Investigator, Howard Hughes Medical Institute
Program in Immunology
Dr. Rudensky’s research is focused on understanding how T cells develop and their role in immunity and tolerance. Major areas of interest in his laboratory include the molecular and cellular mechanisms governing the differentiation and function of CD4 T lymphocytes; the roles these cells play in controlling autoimmunity, tumor immunity, and immunity to infections; and the maintenance of immune homeostasis
at environmental interfaces.
Dr. Rudensky is particularly interested in understanding the role of the forkhead family transcription factor Foxp3 in establishing and maintaining immune homeostasis; in the plasticity of regulatory T cell transcriptional and functional programs; and in the molecular mechanisms of regulatory T cell lineage stability. In these studies, the Rudensky laboratory employs a wide range of experimental techniques, including traditional biochemical and molecular biological analyses; genetic approaches including conventional and conditional gene targeting and transgenesis; mass spectrometry; large-scale gene expression analyses and bioinformatics; and classical immunological analyses utilizing both cellular in vitro techniques and whole animal experimentation.

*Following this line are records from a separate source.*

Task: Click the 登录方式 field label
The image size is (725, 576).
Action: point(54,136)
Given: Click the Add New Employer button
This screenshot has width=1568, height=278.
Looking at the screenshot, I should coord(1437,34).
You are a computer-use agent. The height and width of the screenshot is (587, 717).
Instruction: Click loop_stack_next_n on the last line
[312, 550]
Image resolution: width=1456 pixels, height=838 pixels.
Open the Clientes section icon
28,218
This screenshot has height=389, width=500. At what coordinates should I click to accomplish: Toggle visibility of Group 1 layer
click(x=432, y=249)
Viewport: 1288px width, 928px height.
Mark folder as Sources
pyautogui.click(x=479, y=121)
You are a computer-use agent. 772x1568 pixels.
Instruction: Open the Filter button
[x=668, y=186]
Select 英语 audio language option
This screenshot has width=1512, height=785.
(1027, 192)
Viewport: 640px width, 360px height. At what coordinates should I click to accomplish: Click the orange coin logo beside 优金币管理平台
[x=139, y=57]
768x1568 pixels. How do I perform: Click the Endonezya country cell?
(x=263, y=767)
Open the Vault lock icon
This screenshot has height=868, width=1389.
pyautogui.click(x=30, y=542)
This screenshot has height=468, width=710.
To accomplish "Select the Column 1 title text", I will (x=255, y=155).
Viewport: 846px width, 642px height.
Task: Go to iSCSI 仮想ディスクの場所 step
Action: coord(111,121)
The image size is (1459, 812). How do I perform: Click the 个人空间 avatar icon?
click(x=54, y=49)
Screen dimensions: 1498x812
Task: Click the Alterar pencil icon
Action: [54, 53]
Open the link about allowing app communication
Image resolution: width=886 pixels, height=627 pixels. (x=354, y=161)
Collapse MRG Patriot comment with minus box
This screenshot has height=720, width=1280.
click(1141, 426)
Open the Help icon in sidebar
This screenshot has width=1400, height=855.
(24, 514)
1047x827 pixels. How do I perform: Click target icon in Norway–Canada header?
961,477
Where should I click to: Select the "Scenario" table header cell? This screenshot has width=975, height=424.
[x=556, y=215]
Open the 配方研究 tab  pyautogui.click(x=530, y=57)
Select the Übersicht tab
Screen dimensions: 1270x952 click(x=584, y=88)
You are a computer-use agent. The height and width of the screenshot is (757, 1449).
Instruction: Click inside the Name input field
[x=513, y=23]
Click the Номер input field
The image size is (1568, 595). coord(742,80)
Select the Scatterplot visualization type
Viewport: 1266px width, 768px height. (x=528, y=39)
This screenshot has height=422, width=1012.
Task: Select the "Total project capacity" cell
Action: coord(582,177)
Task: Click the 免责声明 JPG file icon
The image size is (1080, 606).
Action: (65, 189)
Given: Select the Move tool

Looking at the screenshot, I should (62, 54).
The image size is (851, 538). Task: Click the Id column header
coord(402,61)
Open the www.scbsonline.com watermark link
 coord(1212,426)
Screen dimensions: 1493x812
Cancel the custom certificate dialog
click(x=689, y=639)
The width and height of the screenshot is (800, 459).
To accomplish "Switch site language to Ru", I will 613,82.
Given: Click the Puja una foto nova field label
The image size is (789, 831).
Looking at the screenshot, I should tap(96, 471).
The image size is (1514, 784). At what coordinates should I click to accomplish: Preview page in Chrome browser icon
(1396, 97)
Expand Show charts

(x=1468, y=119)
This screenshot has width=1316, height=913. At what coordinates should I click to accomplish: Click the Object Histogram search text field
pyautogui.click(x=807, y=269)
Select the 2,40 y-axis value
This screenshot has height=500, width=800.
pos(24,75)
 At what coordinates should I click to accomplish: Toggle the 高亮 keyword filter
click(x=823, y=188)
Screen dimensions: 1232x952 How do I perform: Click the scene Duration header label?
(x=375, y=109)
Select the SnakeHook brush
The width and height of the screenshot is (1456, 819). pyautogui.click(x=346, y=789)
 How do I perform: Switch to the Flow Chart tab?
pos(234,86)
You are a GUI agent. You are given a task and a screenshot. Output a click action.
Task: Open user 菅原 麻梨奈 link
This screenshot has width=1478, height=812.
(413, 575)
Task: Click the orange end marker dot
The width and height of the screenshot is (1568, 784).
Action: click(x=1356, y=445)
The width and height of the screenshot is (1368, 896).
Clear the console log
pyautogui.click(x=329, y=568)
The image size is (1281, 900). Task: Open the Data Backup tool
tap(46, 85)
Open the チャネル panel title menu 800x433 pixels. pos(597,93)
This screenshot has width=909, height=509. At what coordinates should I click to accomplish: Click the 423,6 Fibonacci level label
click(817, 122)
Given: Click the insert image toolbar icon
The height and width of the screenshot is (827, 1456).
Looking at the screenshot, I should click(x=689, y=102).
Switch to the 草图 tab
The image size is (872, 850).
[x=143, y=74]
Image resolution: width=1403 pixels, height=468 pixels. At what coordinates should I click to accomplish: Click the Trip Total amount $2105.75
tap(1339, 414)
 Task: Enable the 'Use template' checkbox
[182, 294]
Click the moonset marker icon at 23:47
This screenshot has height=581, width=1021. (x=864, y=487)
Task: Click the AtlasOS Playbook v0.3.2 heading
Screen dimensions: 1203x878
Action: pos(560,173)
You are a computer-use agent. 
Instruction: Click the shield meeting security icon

Feng, Y. et al. Control of the inheritance of regulatory T cell identity by a cis element in the Foxp3 locus. Cell 158, 749–763 (2014).
Arpaia, N. et al. Metabolites produced by commensal bacteria promote peripheral regulatory T-cell generation. Nature 504, 451–455 (2013).
Samstein, R.M. et al. Foxp3 exploits a pre-existent enhancer landscape for regulatory T cell lineage specification. Cell 151, 153–166 (2012).